What you write should match, word for word, the lines from the one containing "This screenshot has width=1512, height=794." through the end of the data, with no pictures.

::: INPUT MATERIAL :::

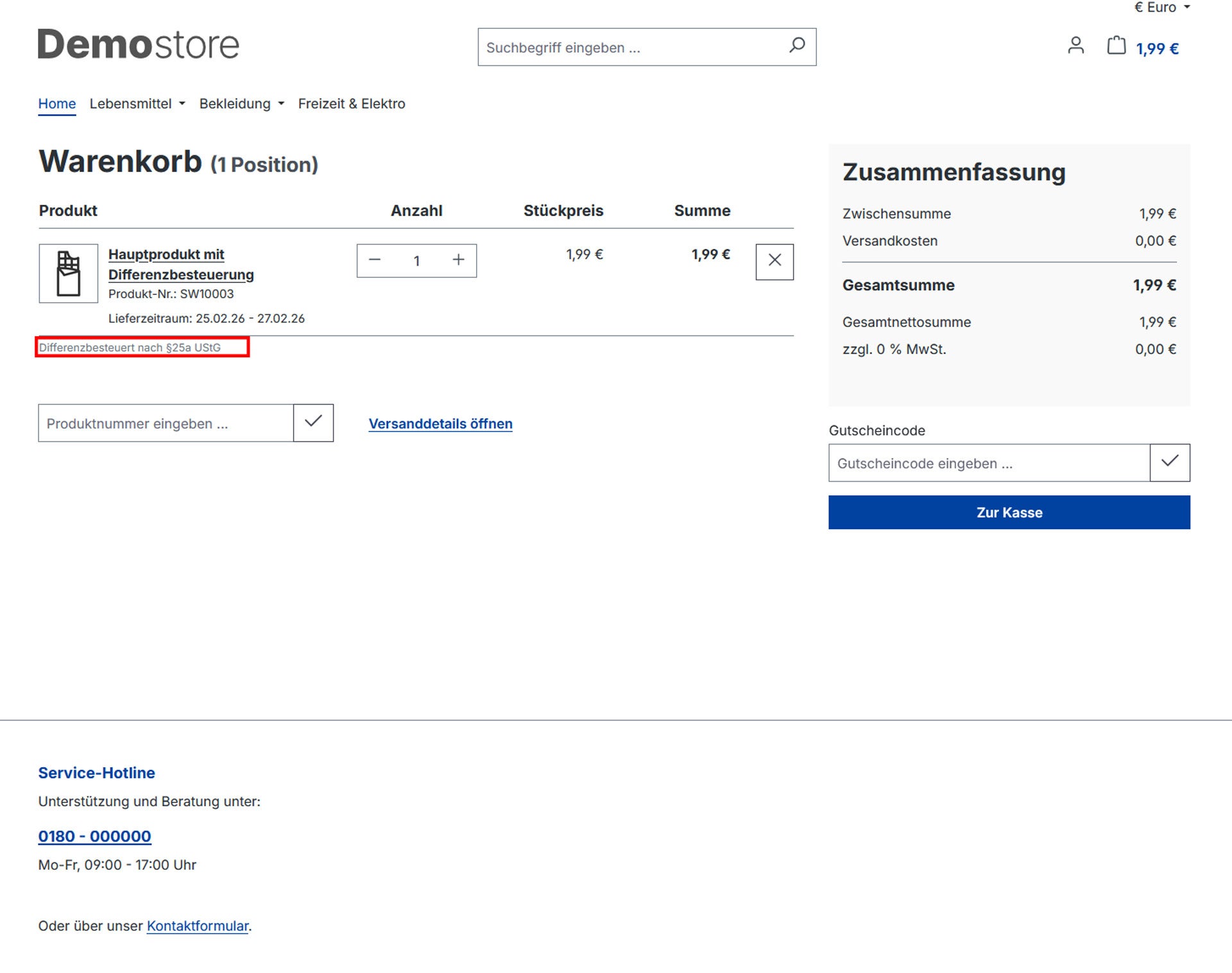
Task: Open the user account icon
Action: [x=1075, y=46]

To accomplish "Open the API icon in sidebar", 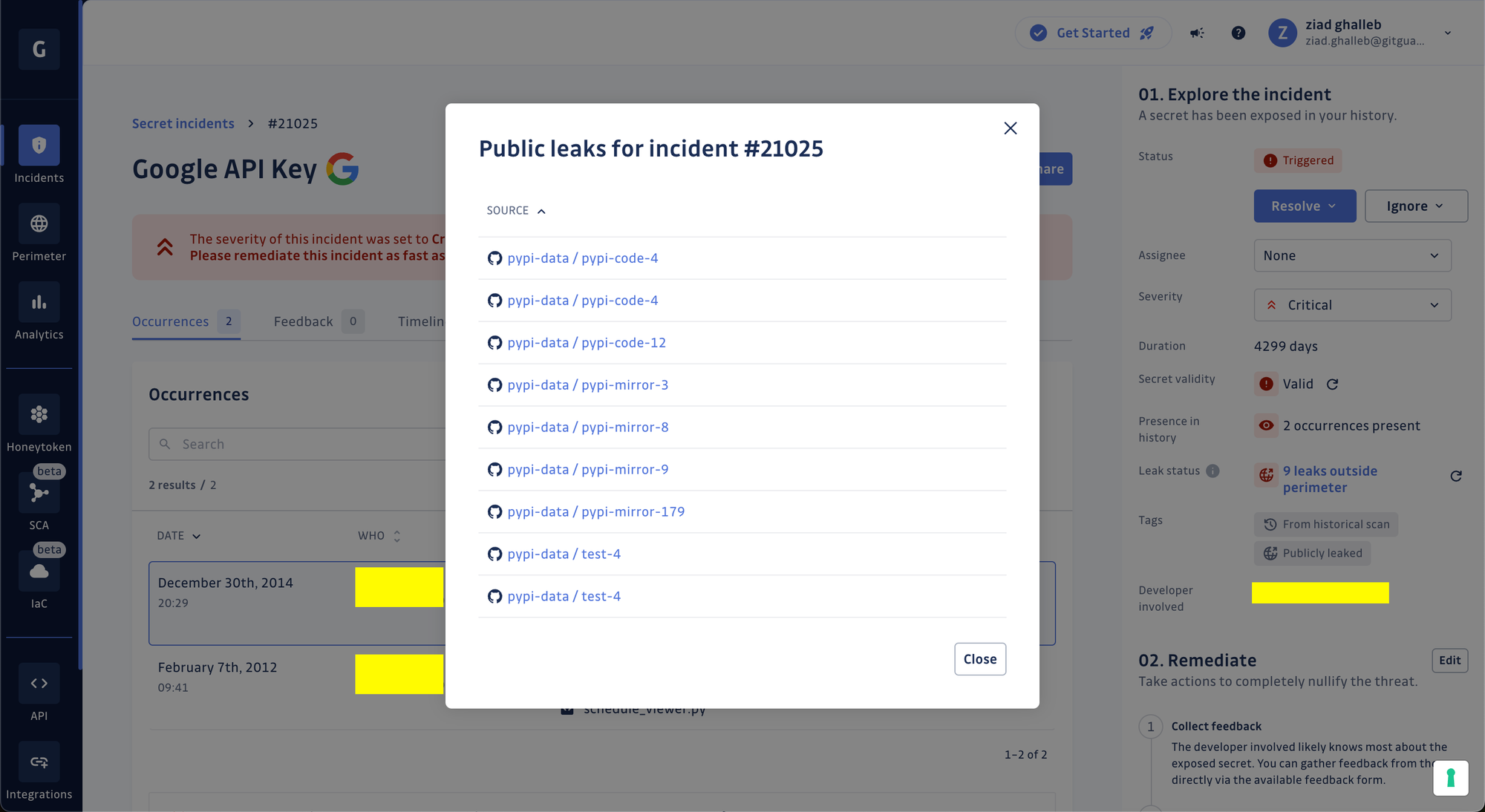I will point(39,683).

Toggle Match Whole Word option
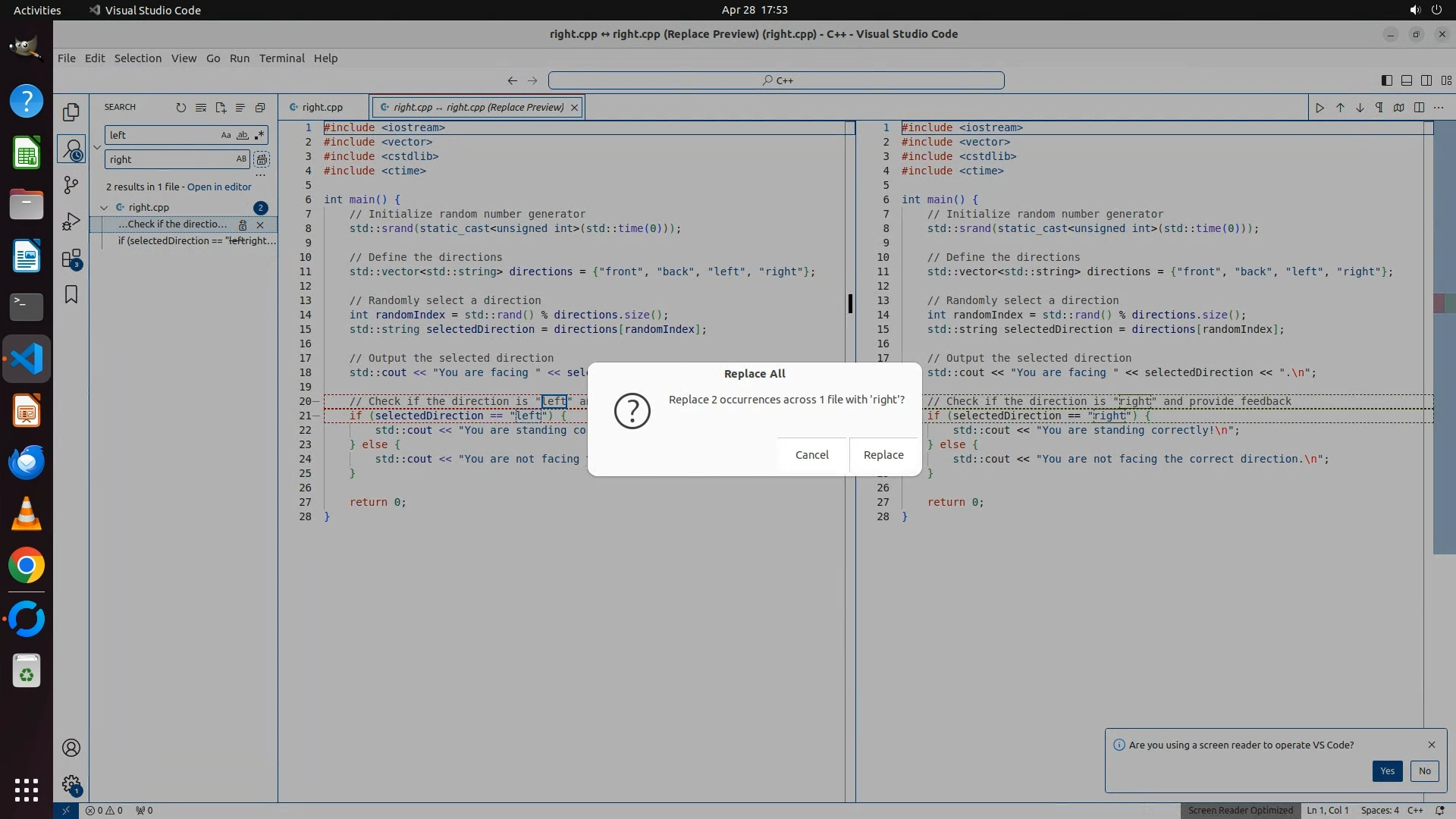tap(243, 135)
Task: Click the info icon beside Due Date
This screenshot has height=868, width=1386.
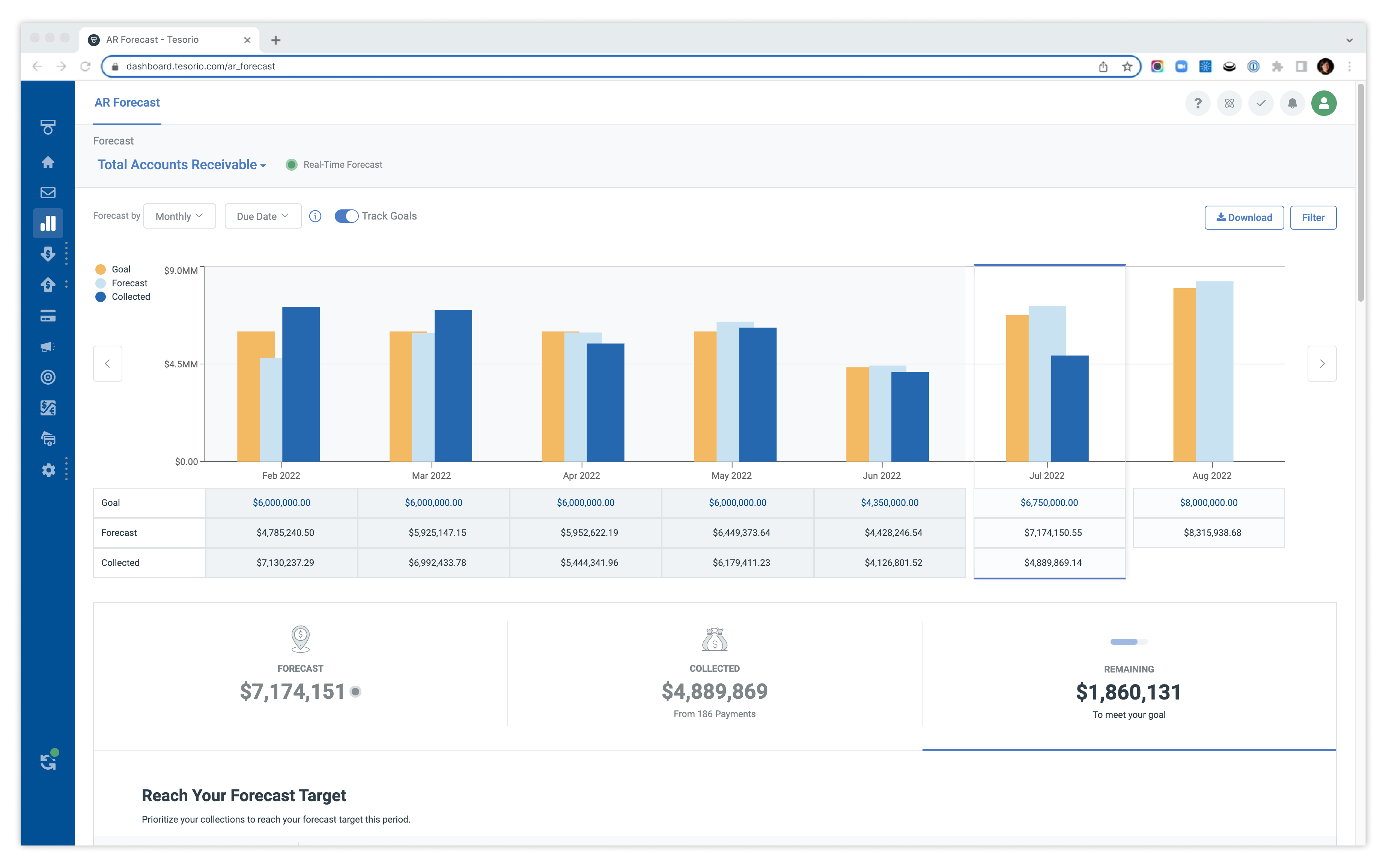Action: pos(315,217)
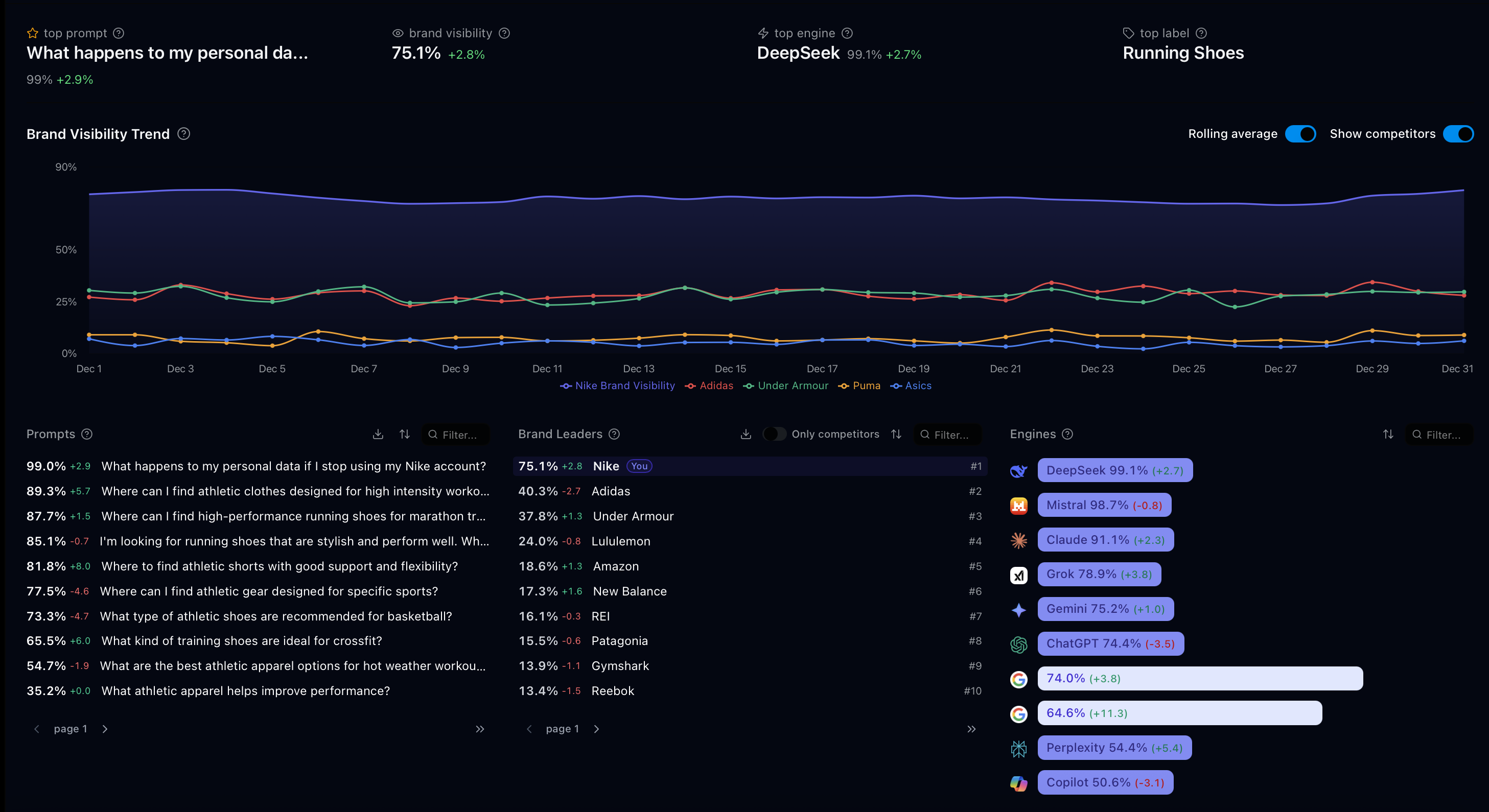Click the ChatGPT engine icon

[x=1018, y=644]
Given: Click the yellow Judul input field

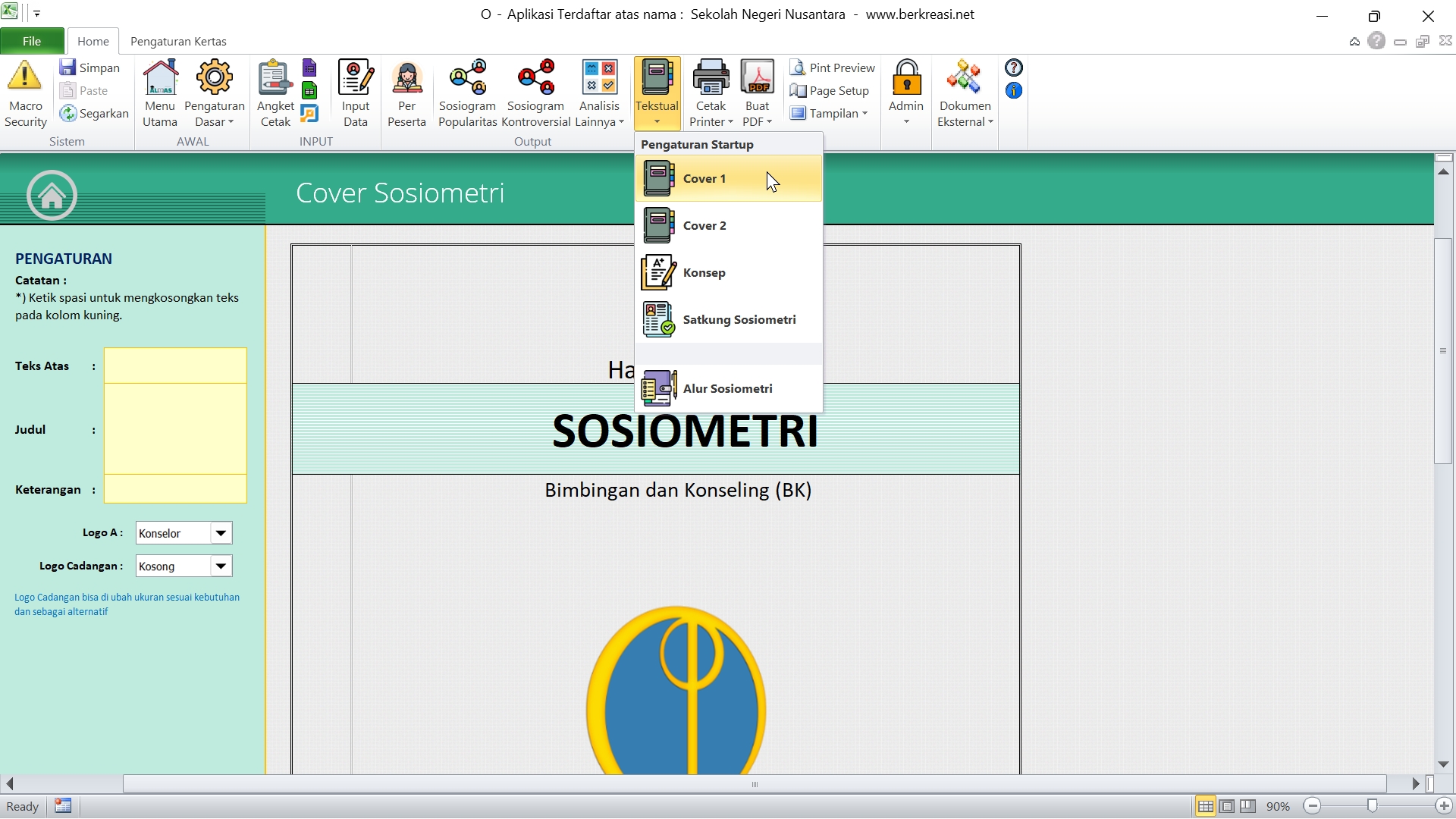Looking at the screenshot, I should tap(175, 429).
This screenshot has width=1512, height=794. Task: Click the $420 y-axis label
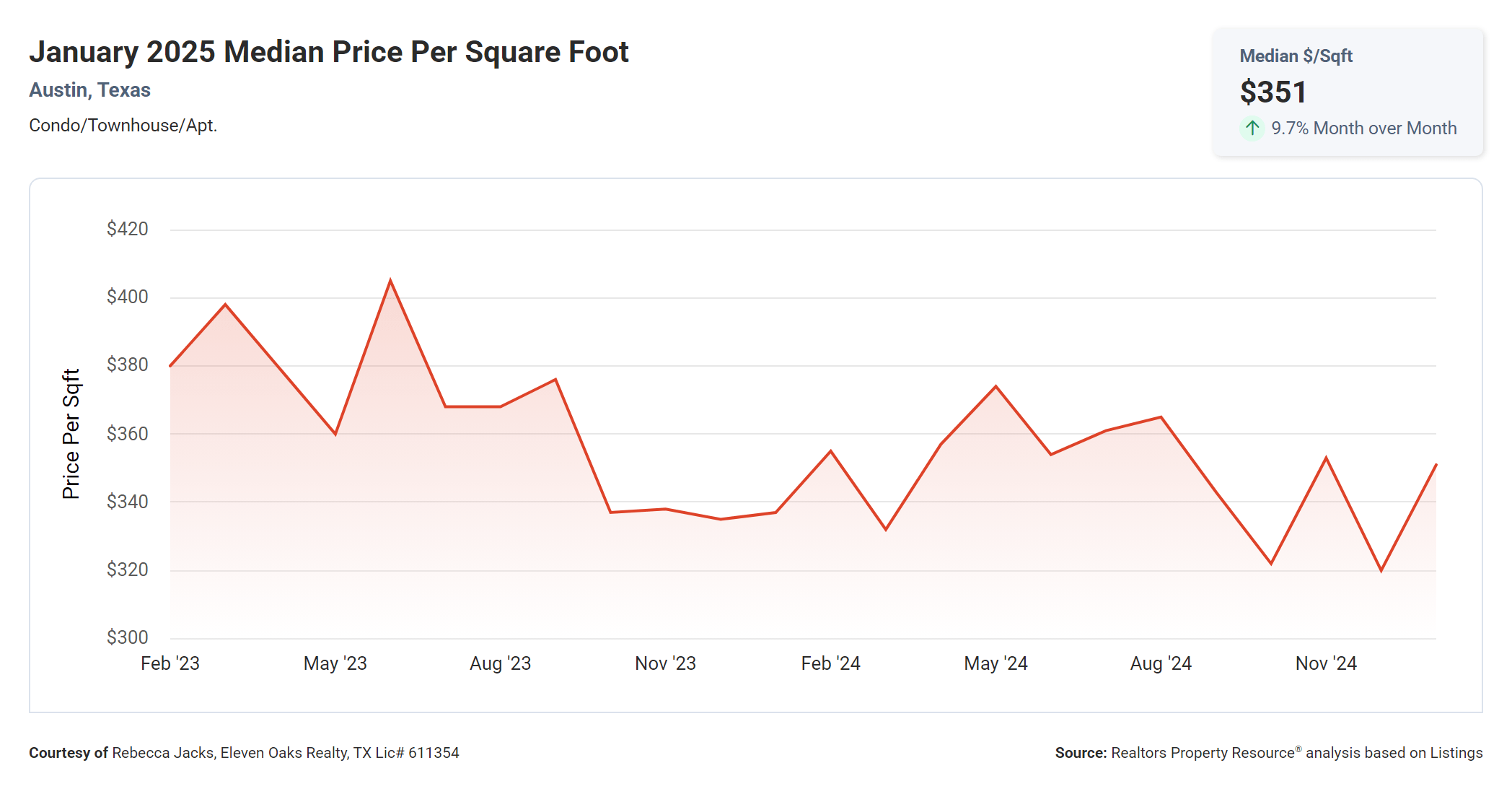point(127,229)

:::

* **ANSWER FOR THE TASK**:
This screenshot has width=1512, height=794. Task: Click the $420 y-axis label
point(127,229)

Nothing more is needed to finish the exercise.